Лечение разрывов коллатеральных связок
Лечение изолированных деформаций наружной и внутренней связок обычно проводят консервативными способами. Здесь важно в первое время после травмы обеспечить фиксацию суставу, применив ортез. Нагрузок лучше избегать. Курс нестероидных противовоспалительных препаратов позволит снять воспаление и купировать болевой сидром. Для скорейшей регенерации применяют инъекции плазмы, обогащенной тромбоцитами. Период реабилитации направлен на постепенное увеличение нагрузки с укреплением мускулатуры и при этом без дополнительного травмирования боковых связок. Применяют кинезиотерапию, механотерапию, тейпирование и физиотерапевтические процедуры.

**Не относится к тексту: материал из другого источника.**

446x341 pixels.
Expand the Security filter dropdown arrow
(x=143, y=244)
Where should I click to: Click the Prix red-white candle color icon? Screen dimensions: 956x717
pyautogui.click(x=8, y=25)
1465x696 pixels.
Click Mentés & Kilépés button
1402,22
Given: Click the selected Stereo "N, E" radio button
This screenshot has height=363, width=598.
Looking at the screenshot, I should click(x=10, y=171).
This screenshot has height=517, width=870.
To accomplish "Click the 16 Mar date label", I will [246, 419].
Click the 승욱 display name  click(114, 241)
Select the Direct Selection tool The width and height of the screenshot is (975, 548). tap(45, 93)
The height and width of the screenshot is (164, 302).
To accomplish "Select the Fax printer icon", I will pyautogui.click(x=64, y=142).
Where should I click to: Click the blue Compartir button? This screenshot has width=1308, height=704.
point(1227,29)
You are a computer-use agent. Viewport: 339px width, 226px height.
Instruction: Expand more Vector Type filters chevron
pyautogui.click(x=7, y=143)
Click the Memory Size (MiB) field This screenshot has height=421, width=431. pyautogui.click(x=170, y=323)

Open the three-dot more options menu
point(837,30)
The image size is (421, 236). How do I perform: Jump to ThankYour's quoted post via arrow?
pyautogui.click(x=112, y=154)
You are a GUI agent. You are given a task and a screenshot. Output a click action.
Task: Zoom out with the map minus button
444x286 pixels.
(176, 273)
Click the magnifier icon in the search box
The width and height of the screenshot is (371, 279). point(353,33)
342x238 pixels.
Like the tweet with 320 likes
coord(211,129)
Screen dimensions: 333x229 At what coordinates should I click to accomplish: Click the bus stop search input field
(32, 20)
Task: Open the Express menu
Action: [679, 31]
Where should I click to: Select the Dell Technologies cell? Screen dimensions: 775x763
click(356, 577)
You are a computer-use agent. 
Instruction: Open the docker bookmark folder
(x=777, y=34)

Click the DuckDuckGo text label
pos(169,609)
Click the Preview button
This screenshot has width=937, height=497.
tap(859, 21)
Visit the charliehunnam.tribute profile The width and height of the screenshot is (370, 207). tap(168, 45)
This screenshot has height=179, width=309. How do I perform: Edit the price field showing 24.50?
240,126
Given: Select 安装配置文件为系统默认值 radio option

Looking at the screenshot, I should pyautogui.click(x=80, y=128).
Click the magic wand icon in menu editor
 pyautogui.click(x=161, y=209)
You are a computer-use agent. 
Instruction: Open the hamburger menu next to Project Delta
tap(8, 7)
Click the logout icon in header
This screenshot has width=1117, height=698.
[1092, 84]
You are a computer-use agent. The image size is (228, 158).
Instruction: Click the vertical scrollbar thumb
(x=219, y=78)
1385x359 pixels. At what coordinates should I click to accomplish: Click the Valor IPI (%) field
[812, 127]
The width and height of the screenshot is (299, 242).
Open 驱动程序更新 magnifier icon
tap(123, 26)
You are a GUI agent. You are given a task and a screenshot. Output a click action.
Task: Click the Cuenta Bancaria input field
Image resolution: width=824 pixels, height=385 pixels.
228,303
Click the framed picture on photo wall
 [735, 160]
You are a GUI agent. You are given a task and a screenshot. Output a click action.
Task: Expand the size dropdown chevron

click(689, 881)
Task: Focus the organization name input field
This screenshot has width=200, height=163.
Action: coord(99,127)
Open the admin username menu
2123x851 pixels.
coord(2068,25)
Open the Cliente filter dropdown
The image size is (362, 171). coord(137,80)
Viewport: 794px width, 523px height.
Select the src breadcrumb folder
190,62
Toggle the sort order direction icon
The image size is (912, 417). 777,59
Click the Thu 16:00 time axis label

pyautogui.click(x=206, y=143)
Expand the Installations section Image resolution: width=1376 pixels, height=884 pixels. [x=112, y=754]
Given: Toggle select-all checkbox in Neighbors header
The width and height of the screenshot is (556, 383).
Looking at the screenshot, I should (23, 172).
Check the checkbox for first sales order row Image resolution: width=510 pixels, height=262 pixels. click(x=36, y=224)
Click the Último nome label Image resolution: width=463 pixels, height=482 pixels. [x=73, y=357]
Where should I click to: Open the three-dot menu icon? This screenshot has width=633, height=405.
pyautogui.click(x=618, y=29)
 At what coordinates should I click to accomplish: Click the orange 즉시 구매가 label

Артроскопия при разрыве связок
Случается так, особенно при обширном повреждении, что после травмы возникает нестабильность, которая беспокоит при нагрузках (спортсменов и других пациентов с активным образом жизни). В таких случаях выполняют реконструкцию хирургическим способом. Артроскопия при этом является самым щадящим видом операций. К тому же, восстановление после нее происходит быстро и легко. Иногда связку удается сшить (при свежих частичных разрывах), в других случаях применяют фиксаторы к кости, если отрыв произошел в месте прикрепления связки к ней. Другим способом реконструкции является пластика связки с применением аутотрансплантатов (собственных тканей). Используют сухожилия мышц подколенной области. В подавляющем большинстве случаев прогноз после таких операций благоприятный. Пациенты быстро проходят курс реабилитации и возвращаются в спорт и к привычной жизни. При сочетании повреждения боковой связки с травмами других структур колена, их восстановление артроскопическим способом и проведение всех необходимых хирургических манипуляций осуществляется обычно за одну операцию.